Na szczęście kompilator sam to wyłapuje.
Macie racje i w ogóle, ale zapominacie op jednym ; Delphi to nie C++ i kompilacja w Delphi jest bardzo szybka.
Dlatego pytam - chodzi o kompilację (Compile Ctrl+F9) czy o Build (Shift+F9).

Dwa - jeśli ten projekt używa DLL, a w te DLL to takie niby-quasi-moduły w których jest wszystko to co w normalnej aplikacji (okna, komponenty wizualne, spora część VCLa itd.) to to o pupę rozbić!
po pierwsze, bo to źle działa. Dużo o tym było, można sobie poszukać w sieci...
Po drugie - z definicji kompilacja takiego DLL w Delphi działa tak, że WSZYSTKO co ów DLL wymaga do życia jest do niego dołączone statycznie. Ergo - każdy unit który jest użyty w danym DLL jest do niego wkompilowany.
Każdy unit w każdą DLLkę - no i masz odpowiedź dlaczego to kompiluje się wolno.
A więc skoro masz 20 DLL w których jest np. użycie TForm, to w każdym DLL znajdzie się kopia Forms.pas - itd.

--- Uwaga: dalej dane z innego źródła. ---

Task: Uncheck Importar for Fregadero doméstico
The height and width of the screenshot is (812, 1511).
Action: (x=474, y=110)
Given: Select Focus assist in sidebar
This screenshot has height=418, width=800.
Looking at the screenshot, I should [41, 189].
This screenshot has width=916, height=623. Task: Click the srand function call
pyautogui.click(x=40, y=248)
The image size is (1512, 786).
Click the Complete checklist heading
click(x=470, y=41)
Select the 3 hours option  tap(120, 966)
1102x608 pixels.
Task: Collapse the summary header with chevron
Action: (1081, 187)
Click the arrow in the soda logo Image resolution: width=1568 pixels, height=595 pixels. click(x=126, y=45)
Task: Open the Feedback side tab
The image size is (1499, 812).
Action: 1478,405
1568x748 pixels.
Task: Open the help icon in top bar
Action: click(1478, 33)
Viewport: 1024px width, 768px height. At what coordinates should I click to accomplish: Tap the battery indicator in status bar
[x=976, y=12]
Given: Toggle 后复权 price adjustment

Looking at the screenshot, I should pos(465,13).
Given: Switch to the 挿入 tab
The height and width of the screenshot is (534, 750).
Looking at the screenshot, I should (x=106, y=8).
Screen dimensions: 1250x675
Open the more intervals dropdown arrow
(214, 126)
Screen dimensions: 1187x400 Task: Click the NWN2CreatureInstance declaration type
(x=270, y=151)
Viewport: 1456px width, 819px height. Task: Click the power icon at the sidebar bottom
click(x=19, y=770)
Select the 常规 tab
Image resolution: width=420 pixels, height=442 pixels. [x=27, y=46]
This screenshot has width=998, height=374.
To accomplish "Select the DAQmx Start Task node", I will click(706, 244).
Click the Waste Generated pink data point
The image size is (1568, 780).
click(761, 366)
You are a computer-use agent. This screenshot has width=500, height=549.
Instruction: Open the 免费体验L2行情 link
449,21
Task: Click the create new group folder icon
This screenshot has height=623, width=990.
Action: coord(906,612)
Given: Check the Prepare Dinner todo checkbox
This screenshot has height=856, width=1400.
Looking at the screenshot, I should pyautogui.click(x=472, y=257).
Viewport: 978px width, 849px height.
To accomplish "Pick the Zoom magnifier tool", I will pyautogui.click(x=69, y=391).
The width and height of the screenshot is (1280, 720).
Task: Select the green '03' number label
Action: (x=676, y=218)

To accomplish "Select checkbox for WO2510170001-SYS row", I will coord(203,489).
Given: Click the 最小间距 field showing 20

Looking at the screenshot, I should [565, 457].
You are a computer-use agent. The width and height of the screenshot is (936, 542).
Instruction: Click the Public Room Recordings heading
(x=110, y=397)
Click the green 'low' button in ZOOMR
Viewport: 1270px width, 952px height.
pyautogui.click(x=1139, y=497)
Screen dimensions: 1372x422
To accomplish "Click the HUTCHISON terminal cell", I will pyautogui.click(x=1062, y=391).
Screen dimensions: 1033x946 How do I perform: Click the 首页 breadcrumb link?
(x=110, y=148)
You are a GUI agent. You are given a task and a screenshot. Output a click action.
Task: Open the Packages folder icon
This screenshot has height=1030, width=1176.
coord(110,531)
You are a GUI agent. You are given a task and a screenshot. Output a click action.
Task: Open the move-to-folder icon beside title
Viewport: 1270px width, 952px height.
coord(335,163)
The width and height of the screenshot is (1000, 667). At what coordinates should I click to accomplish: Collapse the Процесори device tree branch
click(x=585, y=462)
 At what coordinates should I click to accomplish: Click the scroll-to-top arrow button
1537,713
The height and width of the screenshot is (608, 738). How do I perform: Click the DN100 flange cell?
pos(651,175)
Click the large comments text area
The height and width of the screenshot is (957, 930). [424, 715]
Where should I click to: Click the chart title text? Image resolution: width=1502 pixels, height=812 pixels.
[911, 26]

Rozwiązaniem jest np. podział aplikacji na moduły tak jak opisał to Piotr, ale moim zdaniem to armata na muchę - w Waszym zastosowaniu...
Proponuję Wam dwa wyjścia - zrezygnujcie z DLL na rzecz jednego EXE; sam napisałeś że zależności pomiędzy DLLami jest tak wiele, że owa modularność jest iluzoryczna i nic tak naprawdę nie daje.
Kompilacja jednego EXE będzie tak pewnie za 20x szybsza niż wszystkiego; choćby dlatego, że linker nie musi się męczyć, a op drugie Delphi ma fajny przyrostowy kompilator który działa bardzo szybko.

Inne rozwiązanie - BPL.
Nie używajcie DLL tylko BPL; ma to swoje wady, ale w Waszym przypadku ma tylko i wyłącznie zalety, bo:
1) Macie zamrożone środowisko, czyli piszecie wszystko w jednej wersji z wykorzystaniem konkretnych wersji bibliotek.
2) Jest dużo prościej niż w przypadku DLL - nie muszisz niczego eksportować z DLL'a - po prostu robisz uses modułu z innego BPL i go używasz tak jak by to było jedno exe. A IDE samo doda do sekcji required odpowiedniego BPLa. Wszystko.
3) Jest szybciej i zdecydowanie bezpieczniej, bo to nie jest n managerów pamięci tylko jeden - zarządzanie pamięcią i przekazywanie obiektów () pomiędzy DLL-Host-DLL zawsze było kłopotliwe, tylko tak naprawdę mało programistów Delphi zdaje sobie z tego sprawę.
4) Kompilacja - jest błyskawiczna, dlatego, że jest kompilowany tylko kod z BPLa. Nic nie jest statycznie linkowane do BPL, wszystko jest dynamiczne.
5) Migracja z DLL do BPL będzie prawie bezbolesna, tyle że to wymaga "otrzaskania" się z pewnymi ograniczeniami i wymaganiami BPLi jako takich.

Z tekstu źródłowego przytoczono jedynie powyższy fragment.